Dataset:
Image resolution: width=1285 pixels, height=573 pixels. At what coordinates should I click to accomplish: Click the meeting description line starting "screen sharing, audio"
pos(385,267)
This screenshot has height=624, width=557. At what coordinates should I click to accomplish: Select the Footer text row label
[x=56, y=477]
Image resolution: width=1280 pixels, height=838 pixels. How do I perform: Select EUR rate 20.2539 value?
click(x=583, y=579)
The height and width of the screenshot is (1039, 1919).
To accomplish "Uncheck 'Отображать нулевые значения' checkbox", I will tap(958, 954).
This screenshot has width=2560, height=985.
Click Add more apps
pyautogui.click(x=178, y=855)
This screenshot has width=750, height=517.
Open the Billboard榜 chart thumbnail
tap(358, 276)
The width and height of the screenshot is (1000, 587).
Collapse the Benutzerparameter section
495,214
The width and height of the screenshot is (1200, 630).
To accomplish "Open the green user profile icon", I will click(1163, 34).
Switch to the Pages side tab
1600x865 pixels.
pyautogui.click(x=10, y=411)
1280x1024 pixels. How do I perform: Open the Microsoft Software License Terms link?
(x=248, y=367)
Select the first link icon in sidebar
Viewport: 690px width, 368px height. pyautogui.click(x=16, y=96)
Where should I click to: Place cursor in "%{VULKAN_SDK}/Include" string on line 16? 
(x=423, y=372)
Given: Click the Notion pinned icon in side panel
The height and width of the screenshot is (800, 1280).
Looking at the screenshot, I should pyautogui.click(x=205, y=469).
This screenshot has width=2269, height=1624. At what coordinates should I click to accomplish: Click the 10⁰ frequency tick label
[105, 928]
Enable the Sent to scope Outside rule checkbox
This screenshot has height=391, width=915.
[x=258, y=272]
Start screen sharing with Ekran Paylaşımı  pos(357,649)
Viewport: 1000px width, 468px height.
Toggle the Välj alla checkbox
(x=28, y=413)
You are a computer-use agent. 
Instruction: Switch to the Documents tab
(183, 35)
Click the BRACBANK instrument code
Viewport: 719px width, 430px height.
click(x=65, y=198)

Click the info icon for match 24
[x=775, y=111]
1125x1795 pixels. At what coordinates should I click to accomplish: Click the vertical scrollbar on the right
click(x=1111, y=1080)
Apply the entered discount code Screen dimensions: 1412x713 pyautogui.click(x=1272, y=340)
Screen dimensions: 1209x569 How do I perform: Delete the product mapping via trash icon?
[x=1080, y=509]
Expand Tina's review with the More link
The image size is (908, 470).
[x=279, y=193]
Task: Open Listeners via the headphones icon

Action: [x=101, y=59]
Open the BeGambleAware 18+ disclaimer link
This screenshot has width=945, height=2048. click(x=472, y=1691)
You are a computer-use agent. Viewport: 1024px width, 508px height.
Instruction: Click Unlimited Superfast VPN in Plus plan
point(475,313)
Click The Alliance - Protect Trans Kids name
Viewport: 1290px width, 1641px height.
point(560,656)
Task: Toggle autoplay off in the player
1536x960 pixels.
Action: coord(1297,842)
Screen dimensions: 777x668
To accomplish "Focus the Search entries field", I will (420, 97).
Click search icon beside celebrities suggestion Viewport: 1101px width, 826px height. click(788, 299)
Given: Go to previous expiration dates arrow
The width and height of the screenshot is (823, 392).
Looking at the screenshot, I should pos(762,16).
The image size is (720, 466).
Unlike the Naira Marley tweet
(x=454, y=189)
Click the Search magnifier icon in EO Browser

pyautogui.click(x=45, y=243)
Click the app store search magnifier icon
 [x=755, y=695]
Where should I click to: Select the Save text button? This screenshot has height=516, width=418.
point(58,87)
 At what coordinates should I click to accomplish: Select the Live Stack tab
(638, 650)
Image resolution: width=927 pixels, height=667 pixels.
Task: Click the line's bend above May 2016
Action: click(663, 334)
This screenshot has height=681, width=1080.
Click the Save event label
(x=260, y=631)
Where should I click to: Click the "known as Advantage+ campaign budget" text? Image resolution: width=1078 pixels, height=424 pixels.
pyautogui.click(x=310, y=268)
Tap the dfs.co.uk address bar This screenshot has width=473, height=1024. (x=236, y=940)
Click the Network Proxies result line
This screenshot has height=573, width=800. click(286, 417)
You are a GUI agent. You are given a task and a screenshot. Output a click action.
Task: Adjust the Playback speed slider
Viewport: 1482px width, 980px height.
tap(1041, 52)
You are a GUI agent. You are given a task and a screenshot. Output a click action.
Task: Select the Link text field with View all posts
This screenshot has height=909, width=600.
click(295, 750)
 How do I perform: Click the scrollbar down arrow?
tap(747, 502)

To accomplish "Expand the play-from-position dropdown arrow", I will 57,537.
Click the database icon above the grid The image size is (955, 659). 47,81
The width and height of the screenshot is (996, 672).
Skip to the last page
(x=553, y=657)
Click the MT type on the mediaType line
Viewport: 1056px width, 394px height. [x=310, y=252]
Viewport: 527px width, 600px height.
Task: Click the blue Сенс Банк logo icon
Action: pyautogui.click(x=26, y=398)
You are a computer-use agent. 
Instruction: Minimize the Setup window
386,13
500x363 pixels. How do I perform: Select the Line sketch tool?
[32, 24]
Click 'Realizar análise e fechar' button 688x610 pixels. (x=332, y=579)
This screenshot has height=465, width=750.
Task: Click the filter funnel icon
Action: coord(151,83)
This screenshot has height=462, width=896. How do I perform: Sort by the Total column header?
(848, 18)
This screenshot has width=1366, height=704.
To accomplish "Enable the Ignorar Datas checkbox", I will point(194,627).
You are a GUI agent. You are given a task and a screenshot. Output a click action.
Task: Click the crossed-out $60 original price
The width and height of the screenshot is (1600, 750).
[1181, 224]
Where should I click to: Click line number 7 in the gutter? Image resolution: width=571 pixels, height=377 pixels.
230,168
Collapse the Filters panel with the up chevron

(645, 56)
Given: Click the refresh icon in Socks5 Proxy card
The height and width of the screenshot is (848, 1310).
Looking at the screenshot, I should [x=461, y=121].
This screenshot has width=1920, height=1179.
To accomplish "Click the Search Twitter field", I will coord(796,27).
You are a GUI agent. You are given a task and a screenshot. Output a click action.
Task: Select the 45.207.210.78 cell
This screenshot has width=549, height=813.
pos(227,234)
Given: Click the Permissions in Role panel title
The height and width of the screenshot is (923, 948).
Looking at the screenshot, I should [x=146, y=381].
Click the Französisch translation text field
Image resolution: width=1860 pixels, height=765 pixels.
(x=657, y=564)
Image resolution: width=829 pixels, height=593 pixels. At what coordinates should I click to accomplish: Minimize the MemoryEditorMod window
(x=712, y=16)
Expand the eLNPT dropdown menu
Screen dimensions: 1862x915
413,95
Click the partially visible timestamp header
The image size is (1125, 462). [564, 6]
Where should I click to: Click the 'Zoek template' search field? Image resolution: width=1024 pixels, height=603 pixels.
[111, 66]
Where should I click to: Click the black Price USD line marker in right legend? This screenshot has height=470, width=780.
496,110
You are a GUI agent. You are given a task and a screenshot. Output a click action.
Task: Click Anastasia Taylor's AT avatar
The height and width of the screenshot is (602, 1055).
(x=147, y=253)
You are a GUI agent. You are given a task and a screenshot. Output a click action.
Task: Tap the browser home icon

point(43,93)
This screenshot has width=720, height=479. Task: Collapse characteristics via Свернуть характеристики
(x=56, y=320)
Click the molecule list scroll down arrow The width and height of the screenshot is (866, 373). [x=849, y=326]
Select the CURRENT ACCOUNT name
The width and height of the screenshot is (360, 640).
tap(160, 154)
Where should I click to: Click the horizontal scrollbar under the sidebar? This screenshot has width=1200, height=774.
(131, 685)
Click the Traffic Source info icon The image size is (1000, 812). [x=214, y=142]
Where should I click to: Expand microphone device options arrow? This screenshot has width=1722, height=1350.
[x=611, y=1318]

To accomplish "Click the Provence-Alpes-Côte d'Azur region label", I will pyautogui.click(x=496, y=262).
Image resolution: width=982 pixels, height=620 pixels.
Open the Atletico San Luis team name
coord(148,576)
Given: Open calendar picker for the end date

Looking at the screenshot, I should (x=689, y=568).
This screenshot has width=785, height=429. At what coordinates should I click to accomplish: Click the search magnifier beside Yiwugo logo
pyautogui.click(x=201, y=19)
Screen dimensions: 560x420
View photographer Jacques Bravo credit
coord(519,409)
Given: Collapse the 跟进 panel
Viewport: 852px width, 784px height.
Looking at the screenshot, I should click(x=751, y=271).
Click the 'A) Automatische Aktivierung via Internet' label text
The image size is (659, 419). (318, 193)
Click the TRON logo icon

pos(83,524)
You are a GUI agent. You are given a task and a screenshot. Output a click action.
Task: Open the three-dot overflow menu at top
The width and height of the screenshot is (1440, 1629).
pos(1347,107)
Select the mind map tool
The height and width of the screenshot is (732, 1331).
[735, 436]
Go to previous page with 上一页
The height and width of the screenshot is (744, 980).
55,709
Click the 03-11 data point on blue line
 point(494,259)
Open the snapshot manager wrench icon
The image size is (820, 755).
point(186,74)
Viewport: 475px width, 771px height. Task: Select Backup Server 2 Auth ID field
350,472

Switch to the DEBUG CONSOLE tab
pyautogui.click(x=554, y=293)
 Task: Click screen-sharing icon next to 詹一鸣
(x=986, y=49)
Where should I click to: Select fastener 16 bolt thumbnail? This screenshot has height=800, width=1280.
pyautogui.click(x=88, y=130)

Activity:
Look over the records. Copy the lines that include the word "dropdown".

Result of the task:
To accomplish "Expand the play-from-position dropdown arrow", I will 57,537.
Expand the eLNPT dropdown menu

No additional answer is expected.